(Data extracted from a collection)
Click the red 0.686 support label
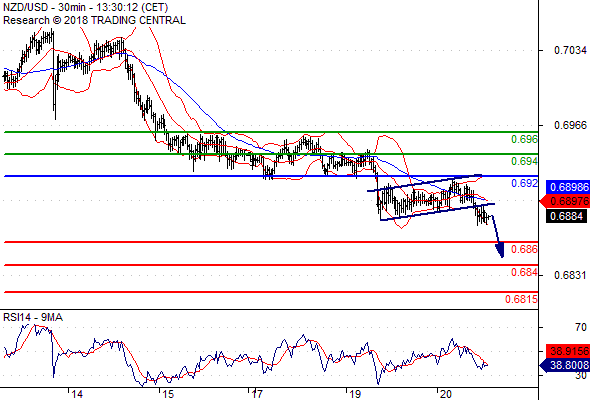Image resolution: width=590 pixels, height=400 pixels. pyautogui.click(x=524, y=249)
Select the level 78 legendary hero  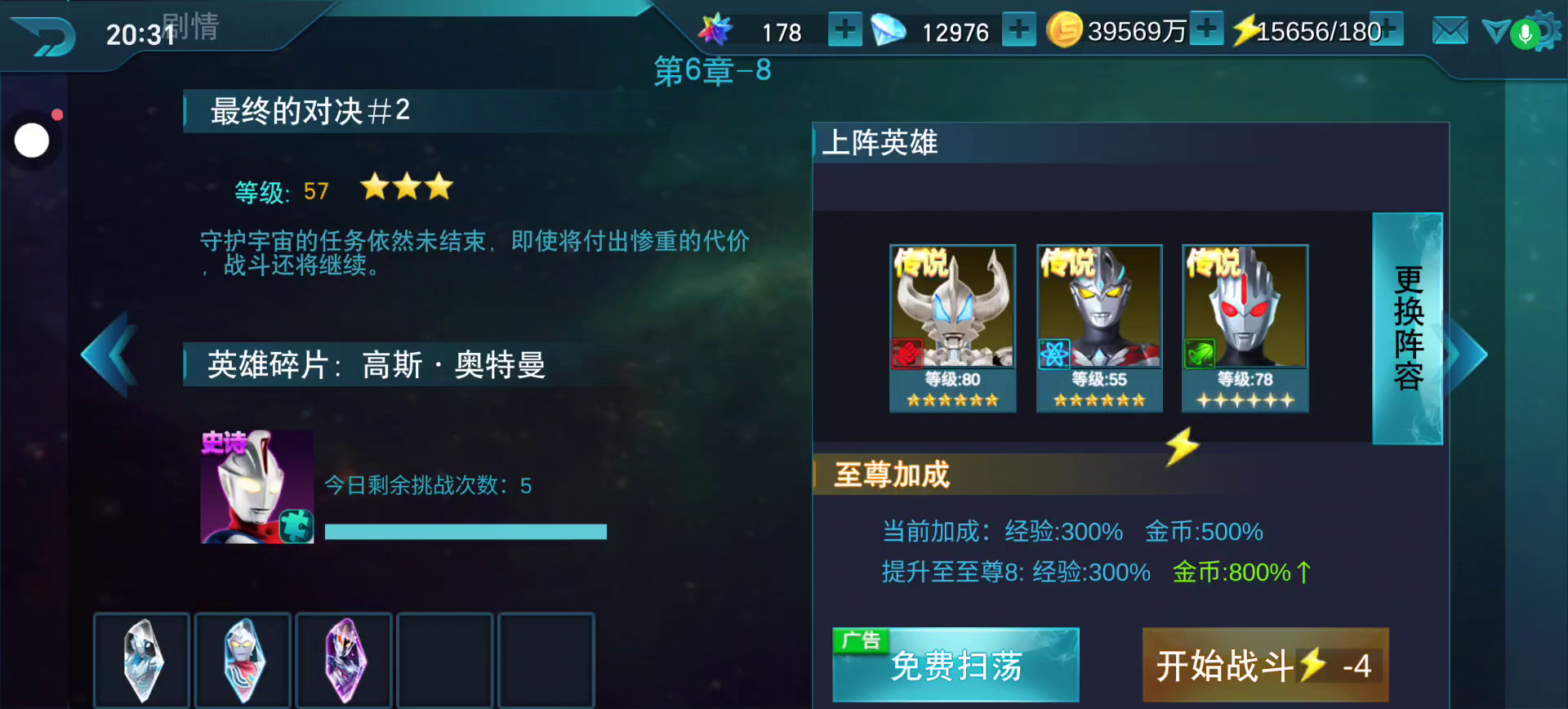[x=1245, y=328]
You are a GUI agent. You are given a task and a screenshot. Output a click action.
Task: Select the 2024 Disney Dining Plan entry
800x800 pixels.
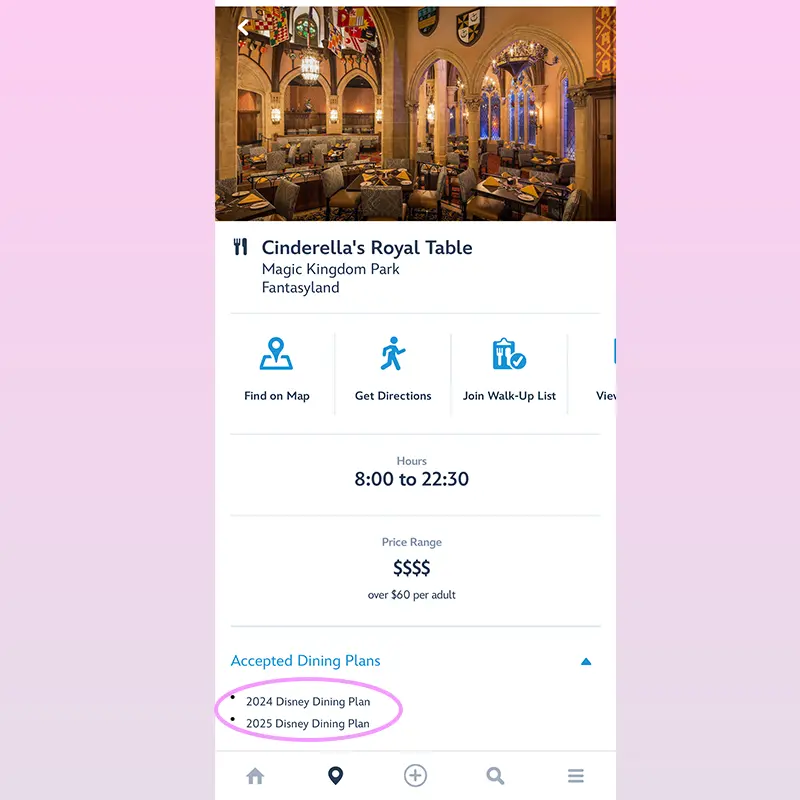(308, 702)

**BRIEF**
Exactly repeat only the lines from the one with "You are a GUI" to the closing line above, both included, and omit every picture.

**ANSWER FOR THIS EXERCISE**
You are a GUI agent. You are given a task and a screenshot. Output a click action.
Task: Select the 2024 Disney Dining Plan entry
800x800 pixels.
(308, 702)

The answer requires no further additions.